Mechanically the man obeyed him.

"Now, come on; ride beside me back to camp, and tell me what you have been doing this afternoon."

They mounted, and re-crossed the drift. The sun was on the edge of the world their shadows were scores of yards long.

"What's your name?" asked the Brigadier.

'Jimmy Norman-I mean Trooper Norman, sir-Appleby's Horse."

"And what's your game?"

"Me what, sir?"

"What have you been doing out here? Where did you get this horse? Why did those people shoot at you?"

"Well, y'see, sir - it was like this. We've been on half rations lately, so this mornin' I went out to see what I could pick up-what I might get a holt of."

"You went out looting,"

"Oh, no, sir-buyin' things."

"And did you buy this horse?"

"Well, yes, sir-in a way I bought him. Y'see, I come to that selection - you seen me gettin' away from it - and there was no one there but women - two old 'uns an' a girl 'bout my age. They were pretty civil, an' asked me in, an' give me a feed. They asked me all sorts of questions about you, an' the brigade, an' which way we was comin' when we marched again; and I told them".

"What did you tell them?"

"I seen what they wanted to find out. I seen this horse in th' stable, an' I seen a man's hat on th' sofa. So I dropped to what it was, an' filled 'em up with snake-yarns an' lies, an' all sorts o' fairy tales."

"And what about the horse', May I ask how he came into your possession?"

"I asked th' girl if they had any more like him. She says 'No. He was her own hack, she says. By an' by, I lets on I must be goin'. They asked me to have some coffee. Th' girl says she must give th' horse a drink. So I says, 'Lemme do it.' She out a halter, an' I put it on him, an' brought him out. When I seen him in th' daylight, I seen what an all-right horse he was. There was a man's saddle in th' stable.
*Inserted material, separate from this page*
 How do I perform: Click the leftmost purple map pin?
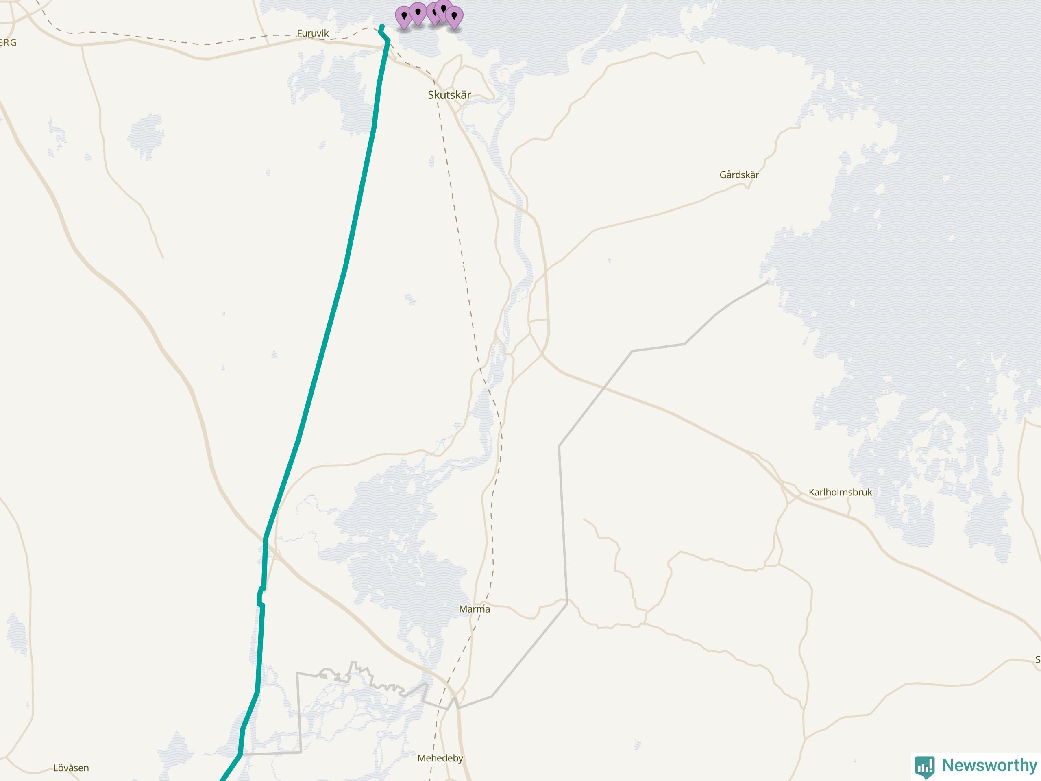[404, 18]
I took him to th' dam for a drink, an' when I was leadin' him back again, the idea suddenly come to me, 'Cripes! Wouldn't this feller do th' Brig well? He'd just suit him.'"

"Now, really!" said the Brigadier, chuckling. "Did you think that? Well, now, that was very kind and thoughtful of you."
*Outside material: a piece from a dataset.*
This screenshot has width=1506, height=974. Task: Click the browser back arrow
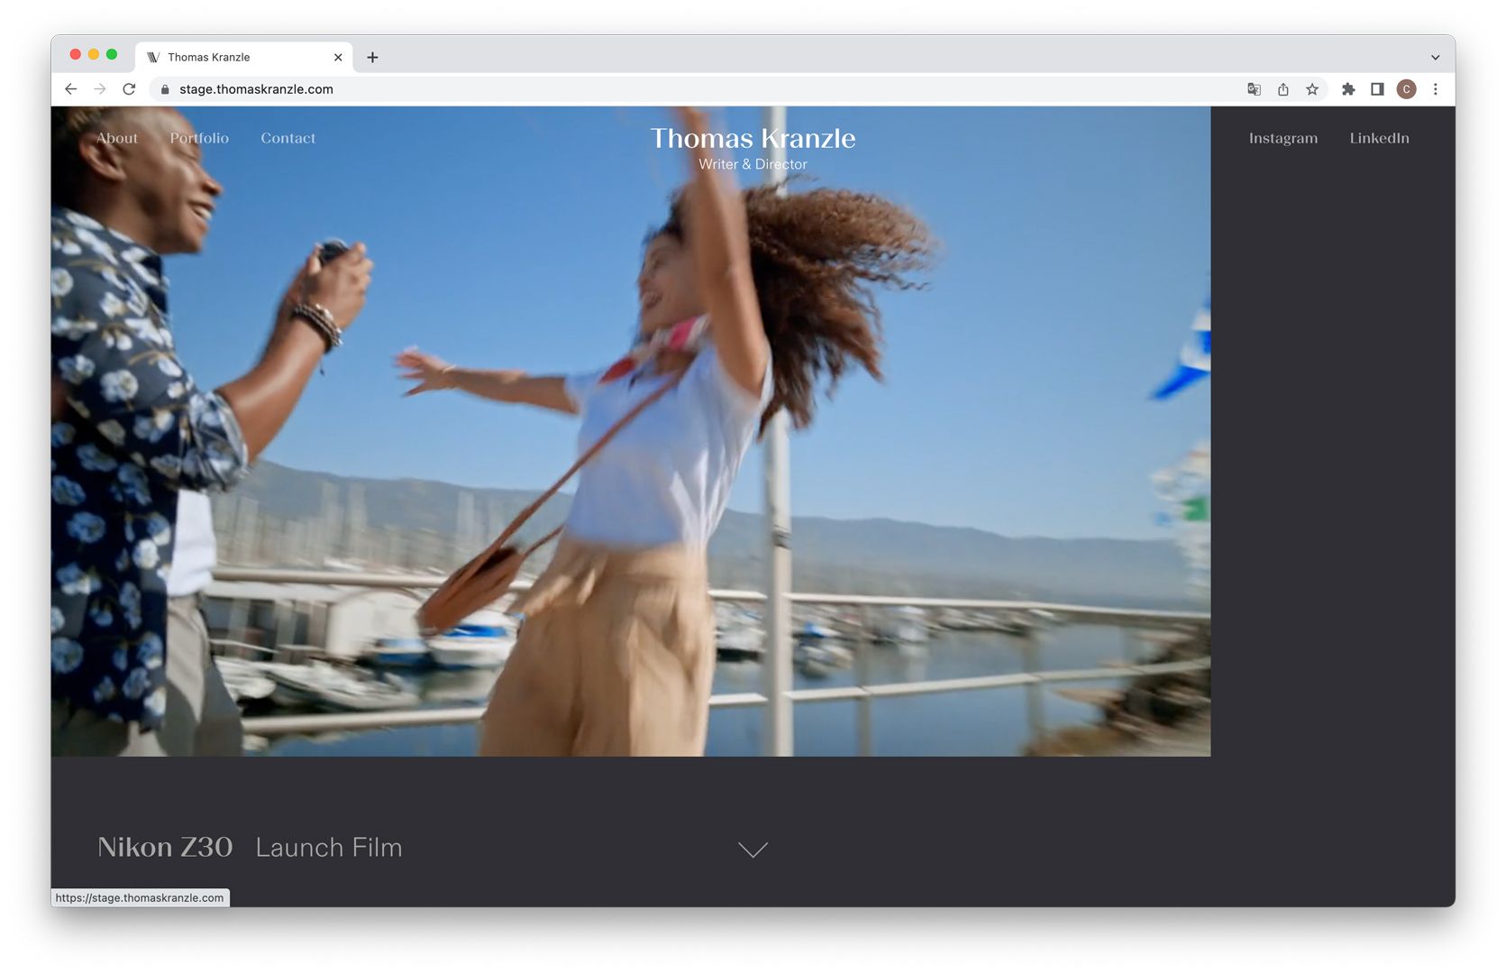tap(71, 89)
"Yes, sir. I led him to where my own horse was tied up, an' while th' girl was inside gettin' th' coffee, I got on an' started off, without waitin' for my share of it."

"And I saw the rest?"

"Yes, sir. I hadn't got out fifty yards before them women started shootin' at me with an old Martini. It made me pretty mad, seein' how civil an' polite I'd bin all th' time-an' when I come to a bit o' cover, I couldn't help lettin' drive at 'em."
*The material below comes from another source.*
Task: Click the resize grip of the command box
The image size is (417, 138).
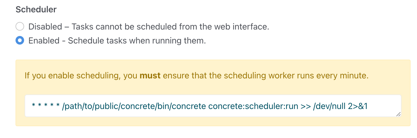Action: coord(398,114)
"I see. Well, you got off pretty lightly. Do you think they were trying to get information from you

"Yes. sir-they done their damnedest. If we go past that farm along th' main road t'morrer, I'll bet there'll be a commando waitin' for us in th' hills!"

"Well, trooper, you've done very good service. I can't forget that you went out in my interests. Seeing that the women are enemy women, and tried to lead you astray and make you betray our movements, I feel I'm justified in keeping this remarkably fine remount. If you come round to my cart when we get into the lines, my batman will give you a tot or two of rum. You needn't consider yourself a prisoner any longer. Now, I'm going to canter on. You'd better come slowly-your horse is knocked up. Report to me when you get in."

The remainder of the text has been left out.